Medicamentos: “Os reguladores vão ter de admitir mexidas nos preços mais rapidamente para evitar desabastecimento” 120

Em entrevista ao programa Conversa Capital da RTP Antena 1 e do Jornal de Negócios, João Almeida Lopes, presidente da Associação Portuguesa da Indústria Farmacêutica (Apifarma), declarou que já se sente o impacto no preço dos transportes, a que se junta o aumento de custos com plásticos, vidros e alumínios que são fundamentais para esta Indústria. Acresce a este facto o impacto das tarifas de Trump e a pressão política para que os preços europeus subam de forma a aproximarem-se dos americanos.

No relativo às ruturas de abastecimento, João Almeida Lopes refere que é uma situação que tem de ser acautelada e admite que possa acontecer pontualmente. Posto isto, ”os reguladores vão ter de admitir mexidas nos preços mais rapidamente para evitar desabastecimento”, declara.
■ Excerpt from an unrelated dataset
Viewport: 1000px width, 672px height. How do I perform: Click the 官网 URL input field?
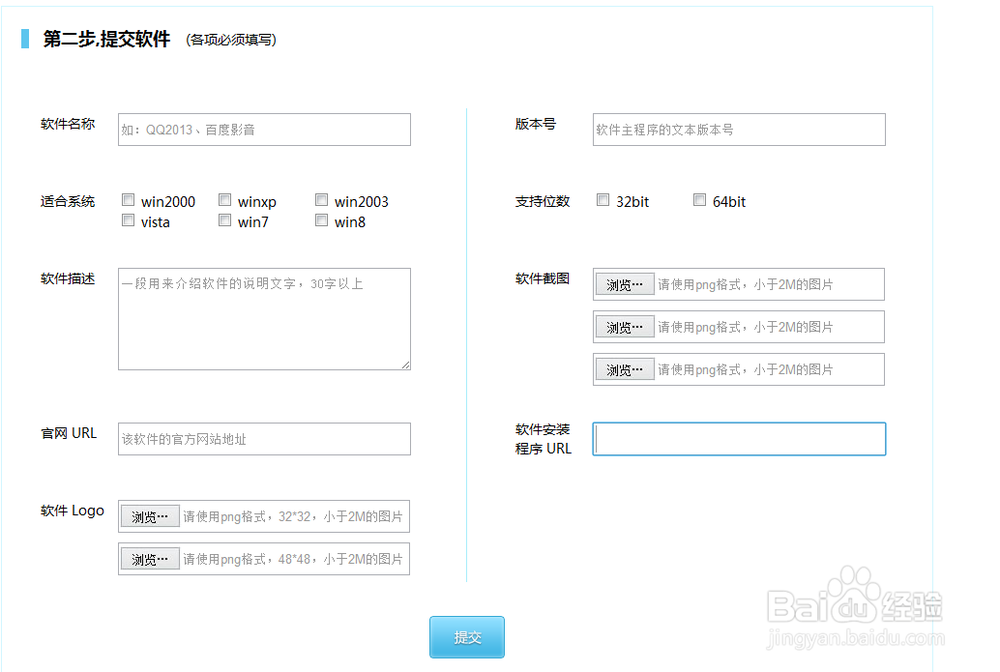click(x=263, y=438)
País tem de estar preparado para eventual aumento do preço dos medicamentos

Para o responsável, a maior preocupação neste momento são os custos de transportes e de energia, sendo que o medicamento integra uma cadeia crítica de abastecimento e por isso a distribuição devia ser apoiada.

Pagamento a fornecedores

João Almeida Lopes considera positivo o anúncio feito pela ministra de um reforço de 1.230 milhões para as ULS e Institutos de Oncologia para pagamento de dívidas a fornecedores, admitindo que cerca de 50 a 60 por cento desse valor seja para pagamentos à Indústria.

A divida total do Estado à Indústria Farmacêutica ascende aos 800 milhões de euros.

Governo transfere 1.230 ME para hospitais pagarem dívidas

Gestão de resíduos de medicamentos

A Apifarma está a equacionar entregar ao Governo a gestão de resíduos de medicamentos e embalagens, um sistema criado pela Indústria há 25 anos através da Valormed.

Neste sentido, o presidente da Apifarma rejeita a licença que foi concedida para a gestão de material como seringas, canetas injetáveis e agulhas – que as pessoas usam em casa – nos termos impostos pela Agência Portuguesa do Ambiente (APA). Em causa estão as metas que a agência impõe e que Almeida Lopes considera serem impossíveis de alcançar e as consequentes multas que daí resultam. João Almeida Lopes diz que a APA é o “maior bloqueador do desenvolvimento empresarial e industrial em Portugal”.

Acresce ao descontentamento da Apifarma a pretensão da APA de entregar à Indústria Farmacêutica a recolha de medicamentos e outros materiais nos veterinários no âmbito de uma licença para criar uma sociedade para gerir resíduos.